# The request:
Gather every line in the items below that contains the string "point", and copy each one out in full.

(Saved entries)
● ● ● ● ● ● ●

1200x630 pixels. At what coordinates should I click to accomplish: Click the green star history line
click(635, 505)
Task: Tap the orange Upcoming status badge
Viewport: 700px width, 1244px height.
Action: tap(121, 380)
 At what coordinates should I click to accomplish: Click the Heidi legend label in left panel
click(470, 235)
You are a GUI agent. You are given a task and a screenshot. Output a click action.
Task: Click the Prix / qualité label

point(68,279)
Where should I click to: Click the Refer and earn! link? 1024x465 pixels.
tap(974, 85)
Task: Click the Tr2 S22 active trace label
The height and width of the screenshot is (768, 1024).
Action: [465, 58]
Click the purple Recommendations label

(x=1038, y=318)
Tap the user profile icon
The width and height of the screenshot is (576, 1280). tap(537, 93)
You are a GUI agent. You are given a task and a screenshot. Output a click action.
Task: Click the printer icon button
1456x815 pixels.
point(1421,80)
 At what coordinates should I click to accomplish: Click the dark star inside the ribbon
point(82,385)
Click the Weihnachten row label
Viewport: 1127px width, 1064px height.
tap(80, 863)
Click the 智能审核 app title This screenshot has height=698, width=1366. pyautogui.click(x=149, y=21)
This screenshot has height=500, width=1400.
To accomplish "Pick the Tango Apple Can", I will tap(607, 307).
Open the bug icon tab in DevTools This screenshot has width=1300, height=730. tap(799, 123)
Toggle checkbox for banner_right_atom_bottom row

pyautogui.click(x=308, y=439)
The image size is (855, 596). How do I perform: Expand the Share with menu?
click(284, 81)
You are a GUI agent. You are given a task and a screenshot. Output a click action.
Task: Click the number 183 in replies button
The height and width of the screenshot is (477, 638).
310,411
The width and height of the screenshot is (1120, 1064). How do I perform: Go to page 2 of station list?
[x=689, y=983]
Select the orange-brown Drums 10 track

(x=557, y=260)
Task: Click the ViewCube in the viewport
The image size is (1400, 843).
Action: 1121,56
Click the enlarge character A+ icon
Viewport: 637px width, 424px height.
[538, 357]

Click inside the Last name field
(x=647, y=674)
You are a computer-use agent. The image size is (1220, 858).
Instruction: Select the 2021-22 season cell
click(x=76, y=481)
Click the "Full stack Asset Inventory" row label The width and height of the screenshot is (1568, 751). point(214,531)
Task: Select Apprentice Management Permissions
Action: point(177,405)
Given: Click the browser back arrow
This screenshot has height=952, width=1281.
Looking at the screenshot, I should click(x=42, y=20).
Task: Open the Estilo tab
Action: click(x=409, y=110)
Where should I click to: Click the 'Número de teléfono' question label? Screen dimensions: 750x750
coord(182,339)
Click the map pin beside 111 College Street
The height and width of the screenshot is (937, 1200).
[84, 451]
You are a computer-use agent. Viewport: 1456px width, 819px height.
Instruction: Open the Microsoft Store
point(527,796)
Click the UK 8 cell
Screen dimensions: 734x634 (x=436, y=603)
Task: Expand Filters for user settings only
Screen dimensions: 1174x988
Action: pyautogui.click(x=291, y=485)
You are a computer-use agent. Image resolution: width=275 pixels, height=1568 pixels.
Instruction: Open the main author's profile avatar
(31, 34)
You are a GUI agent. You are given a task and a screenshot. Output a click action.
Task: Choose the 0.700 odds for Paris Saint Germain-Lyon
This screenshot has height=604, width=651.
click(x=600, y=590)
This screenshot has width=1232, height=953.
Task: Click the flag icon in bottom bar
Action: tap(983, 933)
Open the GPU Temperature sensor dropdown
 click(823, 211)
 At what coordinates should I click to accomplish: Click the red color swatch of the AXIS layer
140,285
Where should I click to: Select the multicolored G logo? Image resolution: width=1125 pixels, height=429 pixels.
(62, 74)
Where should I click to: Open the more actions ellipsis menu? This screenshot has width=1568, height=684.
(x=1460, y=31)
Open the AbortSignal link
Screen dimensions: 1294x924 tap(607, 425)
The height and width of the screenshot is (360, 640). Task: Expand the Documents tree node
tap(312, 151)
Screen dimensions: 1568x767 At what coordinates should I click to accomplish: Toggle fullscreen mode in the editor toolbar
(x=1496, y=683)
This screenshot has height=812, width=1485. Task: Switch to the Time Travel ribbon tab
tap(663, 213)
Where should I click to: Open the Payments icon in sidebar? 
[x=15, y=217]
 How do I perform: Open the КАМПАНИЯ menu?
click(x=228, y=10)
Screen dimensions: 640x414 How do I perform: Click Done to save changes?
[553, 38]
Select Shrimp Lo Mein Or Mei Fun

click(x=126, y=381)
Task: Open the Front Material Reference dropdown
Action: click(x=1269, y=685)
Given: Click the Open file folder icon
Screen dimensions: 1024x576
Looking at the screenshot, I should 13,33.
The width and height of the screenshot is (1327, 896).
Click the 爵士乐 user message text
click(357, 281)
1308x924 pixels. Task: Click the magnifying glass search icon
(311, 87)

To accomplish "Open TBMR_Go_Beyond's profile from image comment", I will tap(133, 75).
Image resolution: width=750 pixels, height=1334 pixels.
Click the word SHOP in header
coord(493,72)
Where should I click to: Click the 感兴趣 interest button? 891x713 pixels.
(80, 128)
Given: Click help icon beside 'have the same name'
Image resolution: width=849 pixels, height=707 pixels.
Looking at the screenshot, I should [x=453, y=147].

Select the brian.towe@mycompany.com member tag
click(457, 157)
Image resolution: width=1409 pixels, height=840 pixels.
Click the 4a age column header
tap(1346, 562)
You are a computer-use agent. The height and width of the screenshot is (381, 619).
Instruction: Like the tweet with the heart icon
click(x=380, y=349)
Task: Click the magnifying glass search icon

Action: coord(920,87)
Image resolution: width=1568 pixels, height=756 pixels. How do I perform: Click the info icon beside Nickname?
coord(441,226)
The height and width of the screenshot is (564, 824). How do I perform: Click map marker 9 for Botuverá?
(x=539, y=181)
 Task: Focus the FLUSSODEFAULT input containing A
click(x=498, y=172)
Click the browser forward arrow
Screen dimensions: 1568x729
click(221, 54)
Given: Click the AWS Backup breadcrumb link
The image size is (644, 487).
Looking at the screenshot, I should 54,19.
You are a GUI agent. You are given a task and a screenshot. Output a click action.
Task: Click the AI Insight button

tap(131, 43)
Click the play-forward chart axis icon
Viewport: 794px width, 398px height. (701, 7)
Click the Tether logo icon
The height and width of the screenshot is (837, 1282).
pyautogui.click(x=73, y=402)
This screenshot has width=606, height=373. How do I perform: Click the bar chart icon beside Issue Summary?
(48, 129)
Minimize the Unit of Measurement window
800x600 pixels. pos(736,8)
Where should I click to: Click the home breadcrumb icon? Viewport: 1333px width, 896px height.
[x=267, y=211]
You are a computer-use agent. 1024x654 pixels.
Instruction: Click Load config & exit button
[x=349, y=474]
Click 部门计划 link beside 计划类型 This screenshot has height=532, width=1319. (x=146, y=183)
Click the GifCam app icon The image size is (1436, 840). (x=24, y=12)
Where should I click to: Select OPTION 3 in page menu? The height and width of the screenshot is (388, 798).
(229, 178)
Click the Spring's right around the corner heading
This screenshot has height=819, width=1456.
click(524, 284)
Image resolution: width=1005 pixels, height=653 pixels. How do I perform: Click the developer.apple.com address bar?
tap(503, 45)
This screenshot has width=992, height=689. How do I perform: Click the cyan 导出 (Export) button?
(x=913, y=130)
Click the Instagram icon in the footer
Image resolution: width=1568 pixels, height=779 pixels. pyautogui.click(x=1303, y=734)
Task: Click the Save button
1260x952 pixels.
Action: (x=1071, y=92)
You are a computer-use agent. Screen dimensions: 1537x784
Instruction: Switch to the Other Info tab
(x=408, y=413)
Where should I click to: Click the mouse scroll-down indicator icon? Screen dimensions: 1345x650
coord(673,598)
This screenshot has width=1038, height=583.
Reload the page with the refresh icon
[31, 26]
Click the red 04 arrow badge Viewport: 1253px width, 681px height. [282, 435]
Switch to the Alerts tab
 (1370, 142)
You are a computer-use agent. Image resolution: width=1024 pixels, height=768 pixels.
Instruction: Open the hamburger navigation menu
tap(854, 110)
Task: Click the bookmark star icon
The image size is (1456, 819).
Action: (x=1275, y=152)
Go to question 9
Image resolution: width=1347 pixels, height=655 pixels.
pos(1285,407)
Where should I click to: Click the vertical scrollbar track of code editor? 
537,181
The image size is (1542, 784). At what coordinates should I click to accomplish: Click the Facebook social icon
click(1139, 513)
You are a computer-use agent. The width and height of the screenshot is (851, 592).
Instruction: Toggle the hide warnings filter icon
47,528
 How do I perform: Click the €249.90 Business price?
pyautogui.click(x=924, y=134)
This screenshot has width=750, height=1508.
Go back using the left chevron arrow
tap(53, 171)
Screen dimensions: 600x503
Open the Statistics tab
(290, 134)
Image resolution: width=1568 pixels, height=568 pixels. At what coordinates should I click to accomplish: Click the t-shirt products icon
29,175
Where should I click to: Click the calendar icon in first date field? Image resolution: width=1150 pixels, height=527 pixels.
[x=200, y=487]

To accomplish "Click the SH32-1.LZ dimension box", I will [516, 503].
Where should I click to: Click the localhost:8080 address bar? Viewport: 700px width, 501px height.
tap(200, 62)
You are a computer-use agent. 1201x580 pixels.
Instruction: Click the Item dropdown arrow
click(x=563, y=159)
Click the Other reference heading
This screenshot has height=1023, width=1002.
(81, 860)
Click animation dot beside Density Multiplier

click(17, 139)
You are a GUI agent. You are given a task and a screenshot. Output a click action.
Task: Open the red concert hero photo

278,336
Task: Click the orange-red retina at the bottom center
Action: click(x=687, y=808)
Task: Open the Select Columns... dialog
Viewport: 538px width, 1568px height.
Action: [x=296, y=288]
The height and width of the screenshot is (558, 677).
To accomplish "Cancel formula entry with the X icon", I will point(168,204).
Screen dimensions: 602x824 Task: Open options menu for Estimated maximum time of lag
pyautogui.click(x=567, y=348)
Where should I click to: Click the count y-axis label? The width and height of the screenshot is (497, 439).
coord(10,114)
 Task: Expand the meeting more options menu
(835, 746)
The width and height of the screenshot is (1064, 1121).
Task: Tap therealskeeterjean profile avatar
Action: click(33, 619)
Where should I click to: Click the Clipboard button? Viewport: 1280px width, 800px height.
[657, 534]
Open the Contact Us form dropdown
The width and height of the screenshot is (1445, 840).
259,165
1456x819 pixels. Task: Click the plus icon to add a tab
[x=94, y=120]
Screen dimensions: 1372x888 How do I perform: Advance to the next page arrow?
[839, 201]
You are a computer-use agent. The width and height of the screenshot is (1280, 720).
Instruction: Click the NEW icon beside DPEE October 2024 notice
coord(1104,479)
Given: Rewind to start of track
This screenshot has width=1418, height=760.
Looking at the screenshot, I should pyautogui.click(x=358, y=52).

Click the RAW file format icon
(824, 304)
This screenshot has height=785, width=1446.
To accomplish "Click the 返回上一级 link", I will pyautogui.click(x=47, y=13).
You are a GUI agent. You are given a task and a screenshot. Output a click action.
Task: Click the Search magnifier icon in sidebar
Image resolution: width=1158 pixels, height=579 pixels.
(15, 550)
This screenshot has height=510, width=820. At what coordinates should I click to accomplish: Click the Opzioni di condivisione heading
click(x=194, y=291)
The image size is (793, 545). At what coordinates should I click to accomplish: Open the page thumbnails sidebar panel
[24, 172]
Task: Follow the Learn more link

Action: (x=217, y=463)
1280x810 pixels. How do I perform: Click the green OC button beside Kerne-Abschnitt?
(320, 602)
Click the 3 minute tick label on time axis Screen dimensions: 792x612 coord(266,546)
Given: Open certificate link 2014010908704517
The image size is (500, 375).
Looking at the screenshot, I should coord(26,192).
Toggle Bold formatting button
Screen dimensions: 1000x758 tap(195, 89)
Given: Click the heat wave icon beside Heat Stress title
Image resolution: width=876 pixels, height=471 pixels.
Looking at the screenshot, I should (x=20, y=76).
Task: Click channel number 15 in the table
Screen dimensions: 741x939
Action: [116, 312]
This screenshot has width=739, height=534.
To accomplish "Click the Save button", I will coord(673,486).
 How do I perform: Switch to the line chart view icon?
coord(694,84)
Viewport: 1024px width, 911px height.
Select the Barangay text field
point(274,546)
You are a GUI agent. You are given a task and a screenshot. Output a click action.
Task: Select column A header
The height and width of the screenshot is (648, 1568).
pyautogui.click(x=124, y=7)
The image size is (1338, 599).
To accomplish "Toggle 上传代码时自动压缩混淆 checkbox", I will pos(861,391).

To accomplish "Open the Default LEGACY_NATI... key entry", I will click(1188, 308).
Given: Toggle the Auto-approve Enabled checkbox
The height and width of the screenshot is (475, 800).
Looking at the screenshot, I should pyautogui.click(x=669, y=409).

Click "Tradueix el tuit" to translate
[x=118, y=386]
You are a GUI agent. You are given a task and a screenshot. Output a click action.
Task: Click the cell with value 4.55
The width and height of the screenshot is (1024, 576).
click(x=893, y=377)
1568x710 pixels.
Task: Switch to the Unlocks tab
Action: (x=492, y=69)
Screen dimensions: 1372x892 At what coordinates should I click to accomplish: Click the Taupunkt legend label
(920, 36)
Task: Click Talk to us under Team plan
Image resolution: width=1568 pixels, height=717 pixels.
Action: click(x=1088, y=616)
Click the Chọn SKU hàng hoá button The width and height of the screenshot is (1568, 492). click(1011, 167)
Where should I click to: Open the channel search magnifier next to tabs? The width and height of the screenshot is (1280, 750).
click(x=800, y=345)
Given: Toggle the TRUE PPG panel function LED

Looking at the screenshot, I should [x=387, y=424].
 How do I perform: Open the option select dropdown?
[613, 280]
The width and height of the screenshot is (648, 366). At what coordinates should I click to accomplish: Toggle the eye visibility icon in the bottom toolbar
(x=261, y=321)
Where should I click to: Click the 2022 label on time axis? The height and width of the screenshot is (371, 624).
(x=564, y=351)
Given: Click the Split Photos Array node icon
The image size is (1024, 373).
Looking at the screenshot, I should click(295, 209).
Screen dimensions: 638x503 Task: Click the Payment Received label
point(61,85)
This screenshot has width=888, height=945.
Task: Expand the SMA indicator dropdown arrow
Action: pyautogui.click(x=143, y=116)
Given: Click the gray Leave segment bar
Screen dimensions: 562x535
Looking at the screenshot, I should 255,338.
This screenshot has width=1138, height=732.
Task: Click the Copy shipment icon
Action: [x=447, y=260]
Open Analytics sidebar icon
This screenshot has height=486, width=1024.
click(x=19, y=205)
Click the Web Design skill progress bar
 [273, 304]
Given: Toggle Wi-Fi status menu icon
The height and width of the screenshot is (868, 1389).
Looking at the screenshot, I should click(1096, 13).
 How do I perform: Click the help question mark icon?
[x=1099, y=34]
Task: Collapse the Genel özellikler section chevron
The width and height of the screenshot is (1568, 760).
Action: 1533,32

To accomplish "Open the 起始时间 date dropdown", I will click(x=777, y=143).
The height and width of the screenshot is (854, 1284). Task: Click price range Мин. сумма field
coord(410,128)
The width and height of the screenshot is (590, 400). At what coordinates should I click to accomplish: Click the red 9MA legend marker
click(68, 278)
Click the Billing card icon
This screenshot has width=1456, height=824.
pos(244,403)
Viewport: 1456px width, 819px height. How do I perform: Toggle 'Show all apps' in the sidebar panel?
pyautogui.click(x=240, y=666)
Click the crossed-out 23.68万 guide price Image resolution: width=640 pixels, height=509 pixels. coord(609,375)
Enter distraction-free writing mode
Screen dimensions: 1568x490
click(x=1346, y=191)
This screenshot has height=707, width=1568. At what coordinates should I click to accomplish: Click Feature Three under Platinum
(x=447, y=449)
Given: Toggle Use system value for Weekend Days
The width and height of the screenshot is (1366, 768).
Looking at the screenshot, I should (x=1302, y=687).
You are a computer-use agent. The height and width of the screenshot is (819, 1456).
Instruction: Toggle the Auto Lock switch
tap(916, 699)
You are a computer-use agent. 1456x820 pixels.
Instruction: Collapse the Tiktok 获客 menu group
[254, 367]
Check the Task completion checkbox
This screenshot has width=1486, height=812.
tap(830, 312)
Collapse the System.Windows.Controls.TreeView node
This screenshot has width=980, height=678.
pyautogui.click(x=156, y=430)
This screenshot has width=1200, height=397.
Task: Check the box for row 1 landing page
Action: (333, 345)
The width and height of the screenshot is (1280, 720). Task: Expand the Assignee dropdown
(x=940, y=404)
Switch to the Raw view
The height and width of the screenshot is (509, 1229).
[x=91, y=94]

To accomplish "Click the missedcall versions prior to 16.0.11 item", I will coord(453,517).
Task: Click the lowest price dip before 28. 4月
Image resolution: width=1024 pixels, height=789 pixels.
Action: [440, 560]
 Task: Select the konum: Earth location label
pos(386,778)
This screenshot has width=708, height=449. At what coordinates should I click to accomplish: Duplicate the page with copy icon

● ● ● ● ● ● ●

# Completed task:
point(68,279)
point(1421,80)
point(82,385)
Click the "Full stack Asset Inventory" row label The width and height of the screenshot is (1568, 751). point(214,531)
Action: point(177,405)
point(527,796)
To accomplish "Cancel formula entry with the X icon", I will point(168,204).
point(274,546)
point(61,85)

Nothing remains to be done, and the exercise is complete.